---------- SUPPLIED TEXT ----------
Warren also brought out some of the ’05 Fox Girls Race Line for Lauren to try out, including the Girls HC Jersey, which is available in adult ($29.95 retail) and kid sizes ($24.95). Colors on the gear includes Black, Navy, Grey/Red, and Purple.

The Fox Girls 180 pant has colors that match the jerseys, and a suggested retail of $89.95. It’s available in women’s sizes 3-4 through 13-14. Kids sizes are also available, with a $69.95 retail. Sizes run from 6-8 through 12-14.

They also have a Fox Girls Tracer helmet in a silver/black color combo to match the Black gear. It has a suggested retail of $139.95, and comes in XS, Small, and Medium sizes.

After signing all the appropriate forms (sign-ups are all handled prior to class days) and getting suited up, the class got underway with descriptions of the various pieces of safety gear, a pre-ride bike inspection, warm up, and running through the bike’s controls. They also learned a series of hand signals that the instructor used. [IMAGE 3]

From there, it was onto the bikes, and a series of drills in how to use the clutch, starting, stopping, and both left- and right-hand cornering,

During a break in the action, we asked the President of Dirt Bike Training Adventures, Bob Barrazza, about how he got started with his school. “I was in the corporate world for about 13 years, and I was just tired of overworking and not really being rewarded for the time I was putting in. So I figured it was time to do my own business, and I already had my MBA, and I know how to work with the corporations, and it was a perfect fit to allow me to stay home with my family and spend more time with my two kids.”
---------- RECORD EXTRACTS ----------
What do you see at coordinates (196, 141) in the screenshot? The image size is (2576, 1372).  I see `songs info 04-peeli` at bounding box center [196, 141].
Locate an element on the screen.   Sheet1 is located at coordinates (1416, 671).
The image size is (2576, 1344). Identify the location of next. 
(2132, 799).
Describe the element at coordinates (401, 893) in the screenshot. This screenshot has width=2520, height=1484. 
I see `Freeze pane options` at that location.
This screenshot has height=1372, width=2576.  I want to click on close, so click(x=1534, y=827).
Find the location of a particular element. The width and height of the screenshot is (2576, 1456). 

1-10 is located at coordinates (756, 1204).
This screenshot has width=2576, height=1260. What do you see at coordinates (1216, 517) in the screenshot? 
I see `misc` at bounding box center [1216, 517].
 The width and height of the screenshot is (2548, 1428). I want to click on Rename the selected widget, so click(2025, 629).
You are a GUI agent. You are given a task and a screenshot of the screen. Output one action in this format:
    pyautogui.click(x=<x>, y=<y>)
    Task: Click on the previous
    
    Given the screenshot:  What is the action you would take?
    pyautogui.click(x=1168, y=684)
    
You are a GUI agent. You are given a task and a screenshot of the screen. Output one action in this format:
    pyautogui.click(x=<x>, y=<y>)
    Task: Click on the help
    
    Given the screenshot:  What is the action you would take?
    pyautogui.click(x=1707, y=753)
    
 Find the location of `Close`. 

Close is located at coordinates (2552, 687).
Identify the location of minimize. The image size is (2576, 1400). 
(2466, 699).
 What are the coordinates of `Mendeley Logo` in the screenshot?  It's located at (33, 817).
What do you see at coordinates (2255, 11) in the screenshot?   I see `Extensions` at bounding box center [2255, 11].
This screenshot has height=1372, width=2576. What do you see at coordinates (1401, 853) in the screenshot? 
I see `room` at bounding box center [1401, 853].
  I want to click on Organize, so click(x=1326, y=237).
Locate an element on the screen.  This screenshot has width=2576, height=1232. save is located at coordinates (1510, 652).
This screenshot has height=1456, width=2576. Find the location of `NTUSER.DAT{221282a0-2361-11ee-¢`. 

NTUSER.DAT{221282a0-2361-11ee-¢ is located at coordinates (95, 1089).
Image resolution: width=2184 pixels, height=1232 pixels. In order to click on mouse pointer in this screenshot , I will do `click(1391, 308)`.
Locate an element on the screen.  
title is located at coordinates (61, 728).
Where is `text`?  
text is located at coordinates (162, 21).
----------
> EXERCISES:
1. Answer these from the dirt bike training text.
(a) What is the retail price of the Girls HC Jersey in kid sizes?
(b) In what sizes does the Fox Girls Tracer helmet come?
(c) For about how many years was Bob Barrazza in the corporate world?
2. Swap "Navy" for "White" in the dirt bike training text, then give everything from "Warren also brought" down to "6-8 through 12-14.".
3. According to the dirt bike training text, why did Bob Barrazza start his own business?

> PER-TASK OUTPUTS:
1.
(a) $24.95
(b) XS, Small, and Medium
(c) About 13 years

2.
Warren also brought out some of the ’05 Fox Girls Race Line for Lauren to try out, including the Girls HC Jersey, which is available in adult ($29.95 retail) and kid sizes ($24.95). Colors on the gear includes Black, White, Grey/Red, and Purple.

The Fox Girls 180 pant has colors that match the jerseys, and a suggested retail of $89.95. It’s available in women’s sizes 3-4 through 13-14. Kids sizes are also available, with a $69.95 retail. Sizes run from 6-8 through 12-14.

3. He was tired of overworking in the corporate world and not being rewarded for the time he put in. Since he had an MBA and knew how to work with corporations, his own business was a perfect fit that let him stay home with his family and spend more time with his two kids.